··· RECORDS SUPPLIED
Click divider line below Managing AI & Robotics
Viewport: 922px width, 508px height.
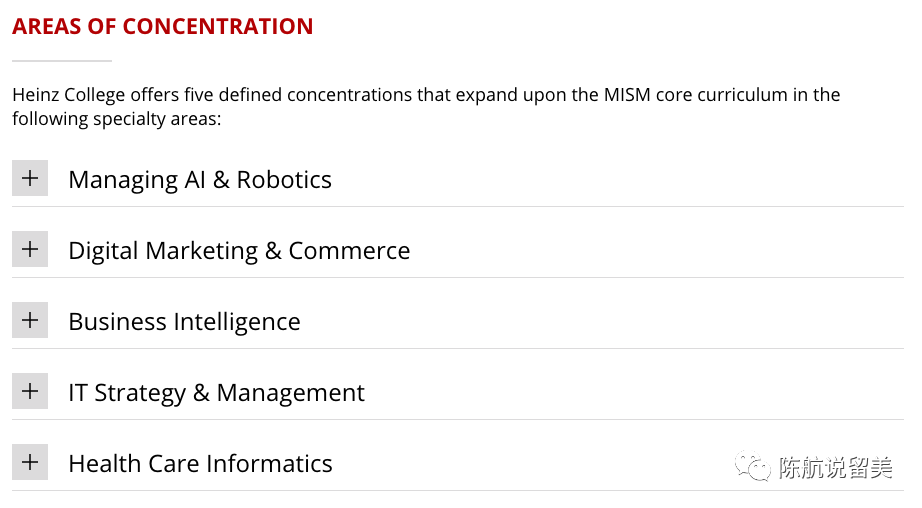(x=457, y=207)
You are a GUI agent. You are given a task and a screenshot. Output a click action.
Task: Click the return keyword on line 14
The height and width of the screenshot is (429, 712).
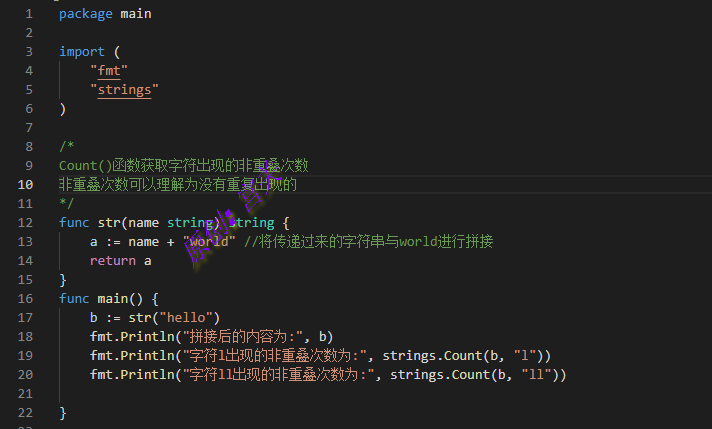click(x=113, y=261)
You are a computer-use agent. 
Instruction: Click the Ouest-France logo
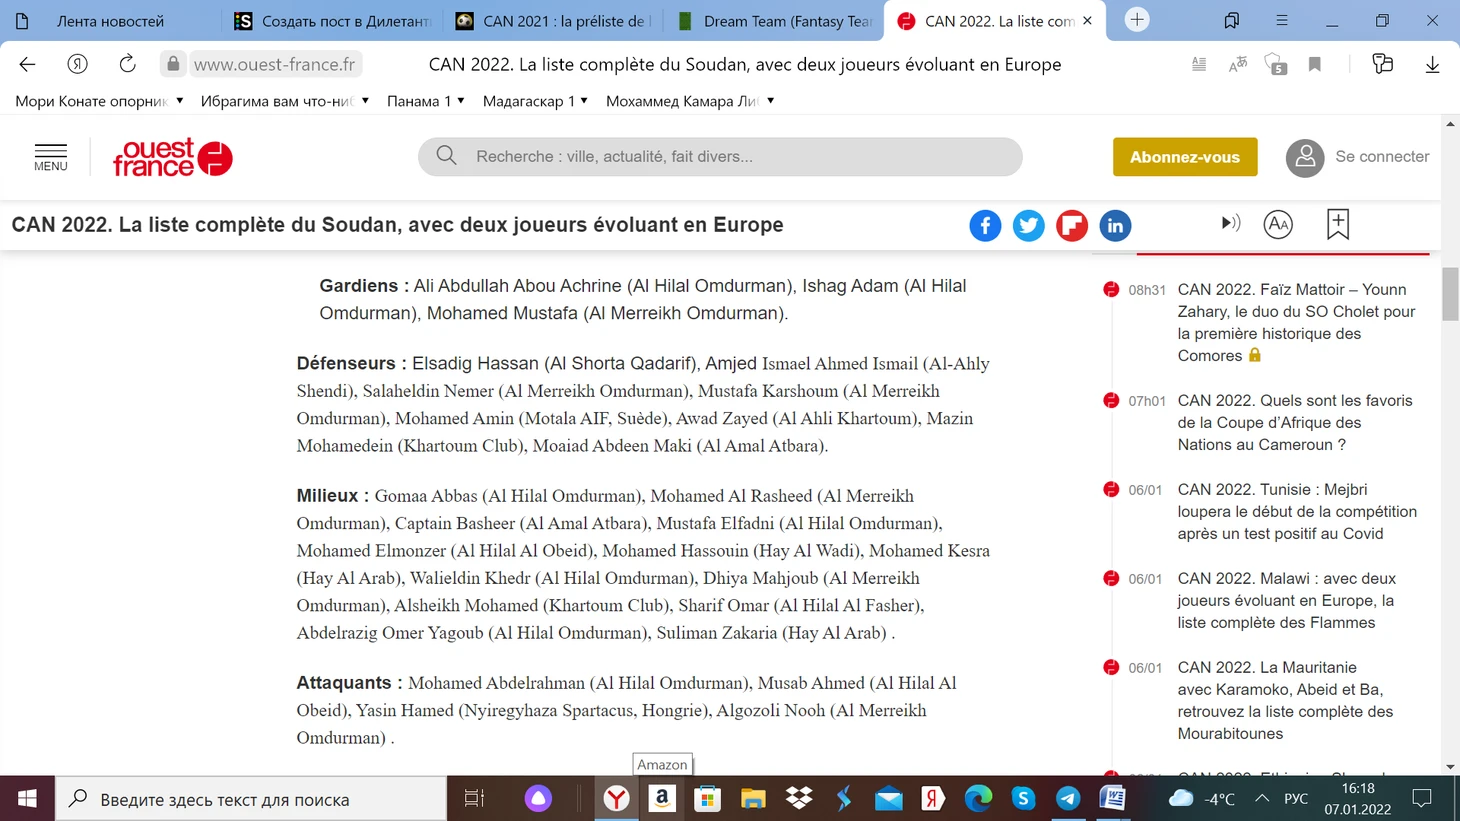(172, 157)
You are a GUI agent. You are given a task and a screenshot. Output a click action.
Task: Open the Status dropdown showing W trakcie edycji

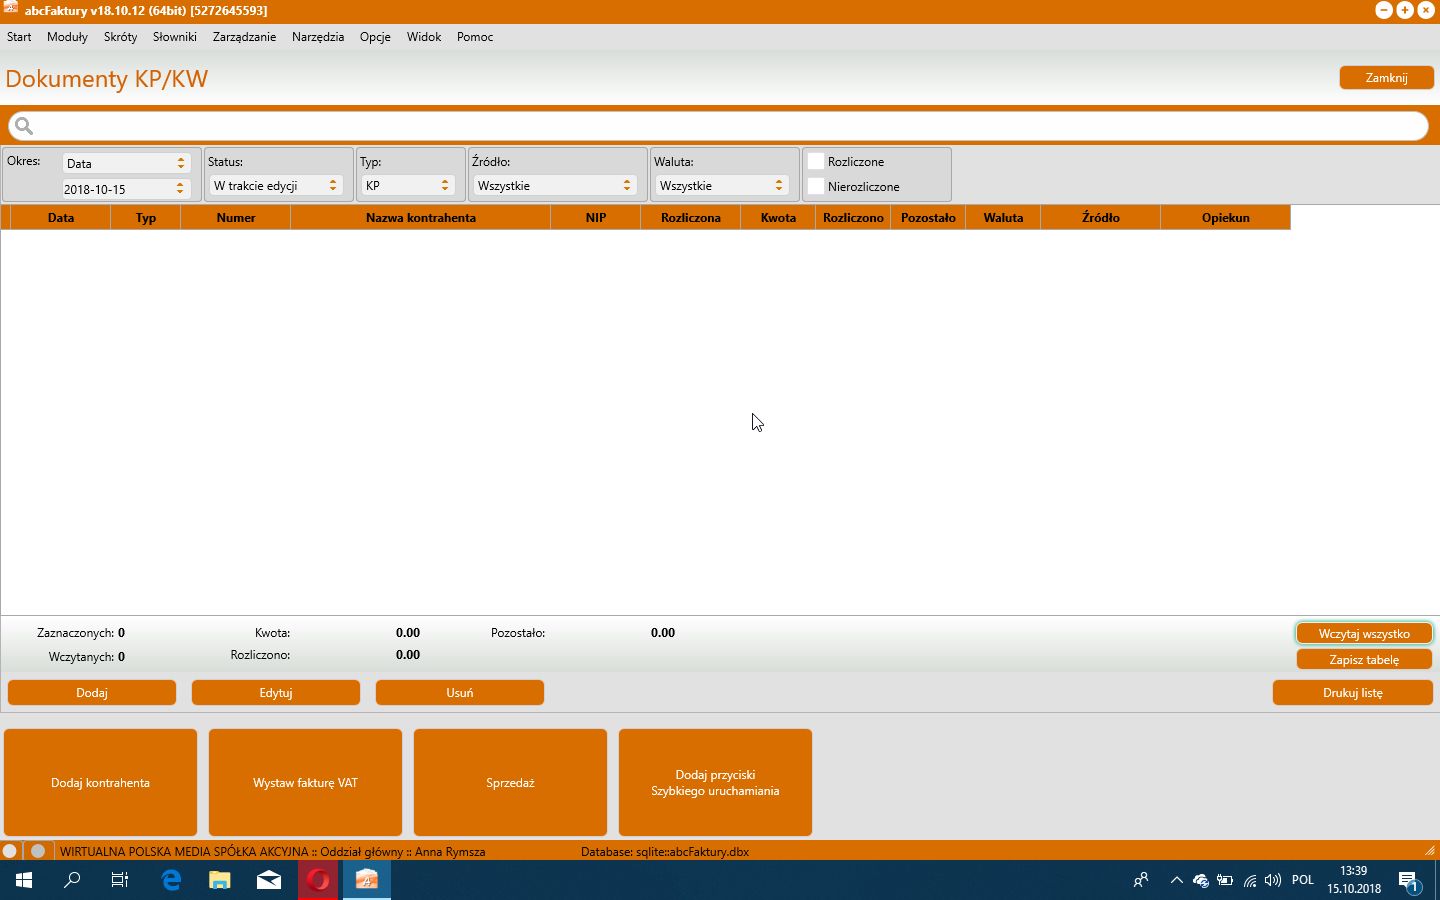pos(276,186)
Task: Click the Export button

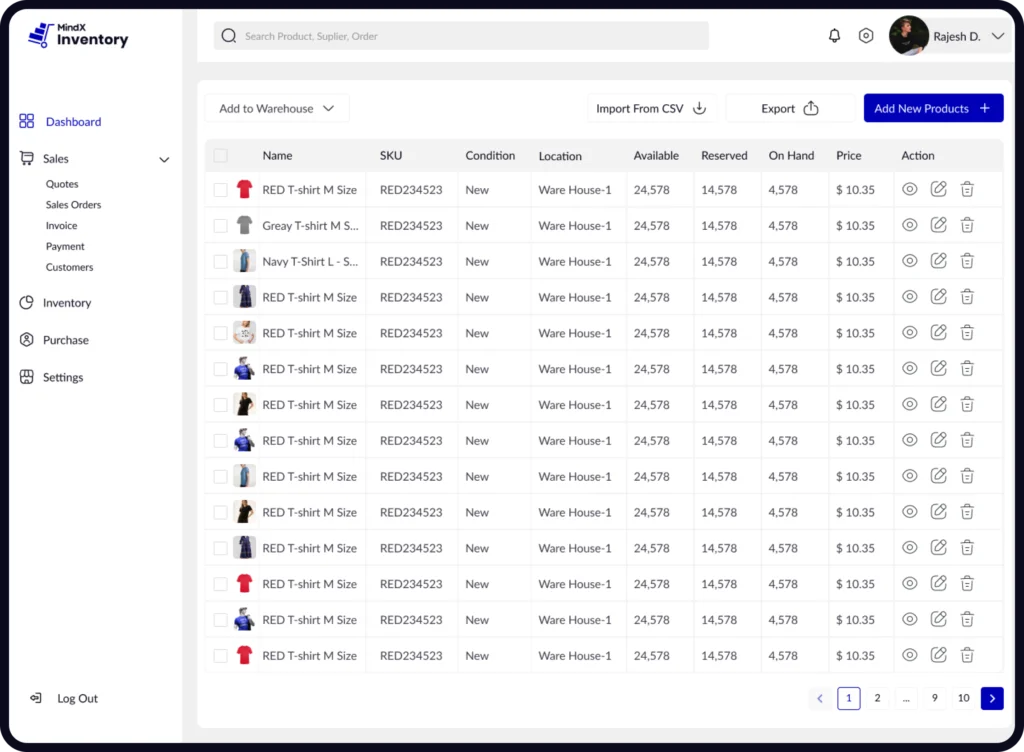Action: click(791, 107)
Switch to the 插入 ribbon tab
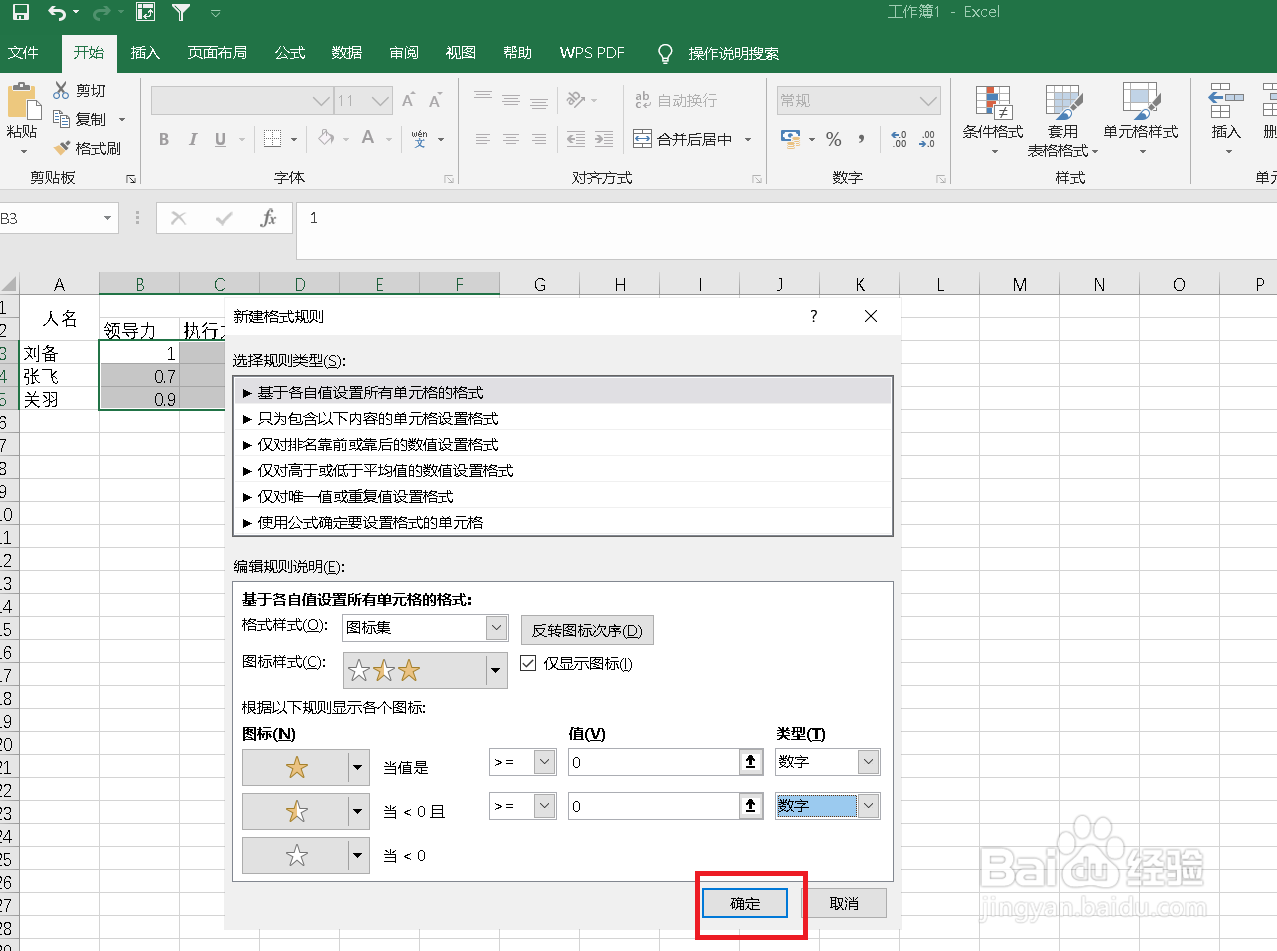This screenshot has height=951, width=1277. 145,53
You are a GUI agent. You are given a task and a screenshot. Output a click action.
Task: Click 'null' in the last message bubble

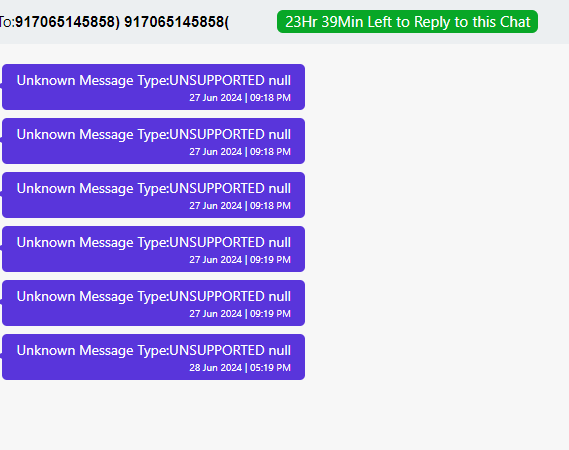point(279,350)
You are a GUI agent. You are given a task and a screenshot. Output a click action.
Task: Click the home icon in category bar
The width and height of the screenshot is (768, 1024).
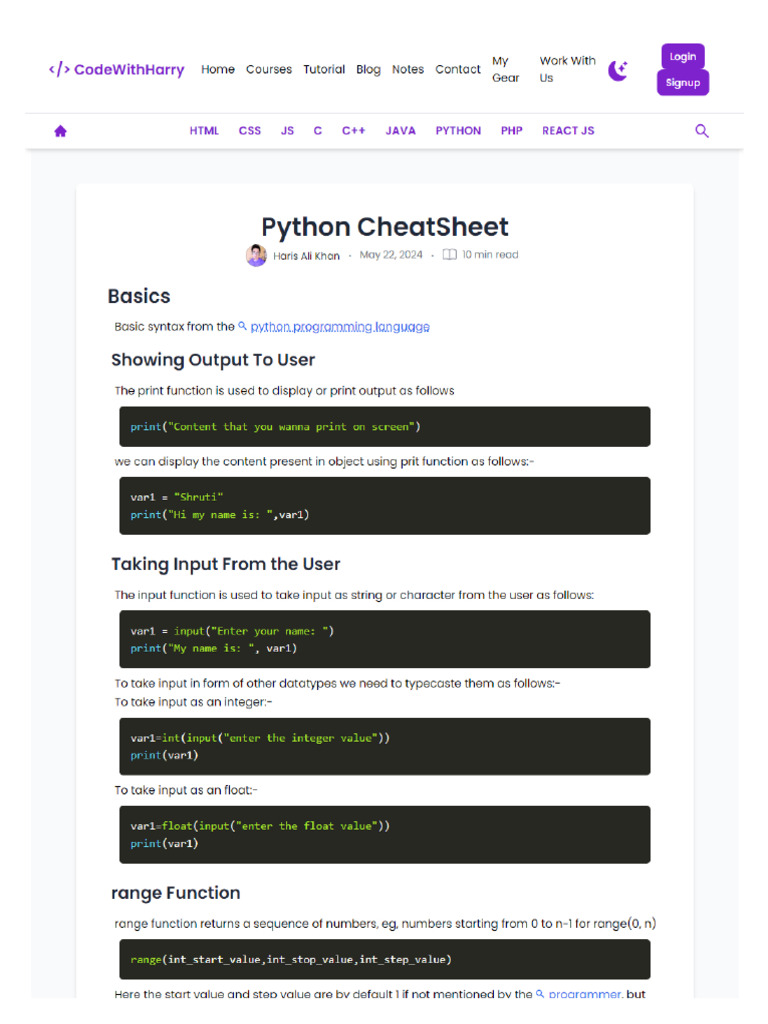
······
> _PROMPT_
Return the lines of the data above in full and exactly, with no pictures.

> _EXERCISE SOLUTION_
Click divider line below Managing AI & Robotics
Viewport: 922px width, 508px height.
(x=457, y=207)
You are a GUI agent. You are given a task and a screenshot. Output a click action.
Task: Click the return keyword on line 14
The height and width of the screenshot is (429, 712).
click(x=113, y=261)
You are a computer-use agent. 
Instruction: Click the Ouest-France logo
(172, 157)
You are a GUI agent. You are given a task and a screenshot. Output a click action.
Task: Open the Status dropdown showing W trakcie edycji

pos(276,186)
Task: Click the Export button

Action: click(791, 107)
Switch to the 插入 ribbon tab
This screenshot has height=951, width=1277. 145,53
You are a GUI agent. You are given a task and a screenshot. Output a click action.
Task: Click 'null' in the last message bubble

point(279,350)
You are a GUI agent. You are given a task and a screenshot. Output a click action.
Task: Click the home icon in category bar
The width and height of the screenshot is (768, 1024).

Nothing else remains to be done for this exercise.